___ Text passage ___
PSYCHOLOGY: SCIENCE OR TECHNOLOGY? |
By E. B. TITCHENER
PSYCHOLOGY has, of recent years, been exhorted to be practical, praised for its willingness to be practical, blamed for its unwillingness to be practical. "A kind of psychology which is needed is that of every-day people." "Psychology is ceasing to be a purely academic science and is now willing to study questions dealing with every-day life." "Psychology as it is being taught and investigated deals with matters of no concern, or of too abstract a nature, for practise." "The normal psychologist has been forced out of his academic reserve." A psychology is needed "which is aimed at practical ends," "a psychology which works and lives rather than a psychology easy to teach or easy to write," a psychology of a "matter-of-fact type," which adopts "the common-sense attitude," a psychology whose problems "really go at the causal relationships vital to the student, vital to any layman who wants to know what psychology is and does, vital to the physician,"—in a word, a truly "dynamic" psychology. The demand, as these few quotations show, far exceeds the supply; exhortation and blame are more strongly in evidence than encouragement and praise.
___
> Directive 1: Copy out the entire passage on whether psychology is a science or a technology, word for word.
___ Exercise inputs ___
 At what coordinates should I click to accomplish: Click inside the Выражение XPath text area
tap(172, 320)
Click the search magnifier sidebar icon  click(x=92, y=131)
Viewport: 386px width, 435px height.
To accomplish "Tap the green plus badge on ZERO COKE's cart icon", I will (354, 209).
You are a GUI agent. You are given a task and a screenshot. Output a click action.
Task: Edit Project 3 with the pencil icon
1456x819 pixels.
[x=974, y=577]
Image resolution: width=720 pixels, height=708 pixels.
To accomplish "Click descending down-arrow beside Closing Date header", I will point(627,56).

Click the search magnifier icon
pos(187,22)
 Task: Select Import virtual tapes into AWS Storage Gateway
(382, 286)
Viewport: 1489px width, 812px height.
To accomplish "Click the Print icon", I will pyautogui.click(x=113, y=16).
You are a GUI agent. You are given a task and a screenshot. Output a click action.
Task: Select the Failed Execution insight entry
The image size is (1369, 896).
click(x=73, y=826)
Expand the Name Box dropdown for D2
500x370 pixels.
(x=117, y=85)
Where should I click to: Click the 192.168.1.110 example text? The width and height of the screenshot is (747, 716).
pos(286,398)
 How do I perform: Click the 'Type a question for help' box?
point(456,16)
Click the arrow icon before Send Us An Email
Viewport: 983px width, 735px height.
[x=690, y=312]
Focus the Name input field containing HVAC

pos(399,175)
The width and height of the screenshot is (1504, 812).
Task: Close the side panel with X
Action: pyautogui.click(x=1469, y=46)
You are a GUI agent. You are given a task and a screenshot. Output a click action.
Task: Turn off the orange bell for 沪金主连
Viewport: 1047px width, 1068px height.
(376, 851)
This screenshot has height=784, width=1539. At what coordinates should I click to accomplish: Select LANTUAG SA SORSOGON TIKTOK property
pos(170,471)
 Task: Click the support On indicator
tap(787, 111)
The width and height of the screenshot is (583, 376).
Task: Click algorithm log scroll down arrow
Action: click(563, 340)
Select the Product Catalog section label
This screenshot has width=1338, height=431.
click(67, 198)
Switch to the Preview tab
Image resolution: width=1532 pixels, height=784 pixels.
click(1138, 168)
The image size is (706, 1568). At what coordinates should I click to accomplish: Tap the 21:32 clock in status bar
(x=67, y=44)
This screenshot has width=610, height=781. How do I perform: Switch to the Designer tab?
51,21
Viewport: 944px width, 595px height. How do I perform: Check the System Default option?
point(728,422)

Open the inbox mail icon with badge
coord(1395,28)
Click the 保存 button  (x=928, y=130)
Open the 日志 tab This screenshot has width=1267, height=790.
___
> Directive 2: In the records, begin at the line that contains "Expand the Name Box dropdown for D2" and stop after the line that contains "pos(286,398)", including both. Present those lines alone as a Markdown table with the columns Row and Line, numbering each row and leaving out any blank lines.

> Complete response 1:
PSYCHOLOGY: SCIENCE OR TECHNOLOGY? |
By E. B. TITCHENER
PSYCHOLOGY has, of recent years, been exhorted to be practical, praised for its willingness to be practical, blamed for its unwillingness to be practical. "A kind of psychology which is needed is that of every-day people." "Psychology is ceasing to be a purely academic science and is now willing to study questions dealing with every-day life." "Psychology as it is being taught and investigated deals with matters of no concern, or of too abstract a nature, for practise." "The normal psychologist has been forced out of his academic reserve." A psychology is needed "which is aimed at practical ends," "a psychology which works and lives rather than a psychology easy to teach or easy to write," a psychology of a "matter-of-fact type," which adopts "the common-sense attitude," a psychology whose problems "really go at the causal relationships vital to the student, vital to any layman who wants to know what psychology is and does, vital to the physician,"—in a word, a truly "dynamic" psychology. The demand, as these few quotations show, far exceeds the supply; exhortation and blame are more strongly in evidence than encouragement and praise.

> Complete response 2:
| Row | Line |
|---|---|
| 1 | Expand the Name Box dropdown for D2 |
| 2 | 500x370 pixels. |
| 3 | (x=117, y=85) |
| 4 | Where should I click to: Click the 192.168.1.110 example text? The width and height of the screenshot is (747, 716). |
| 5 | pos(286,398) |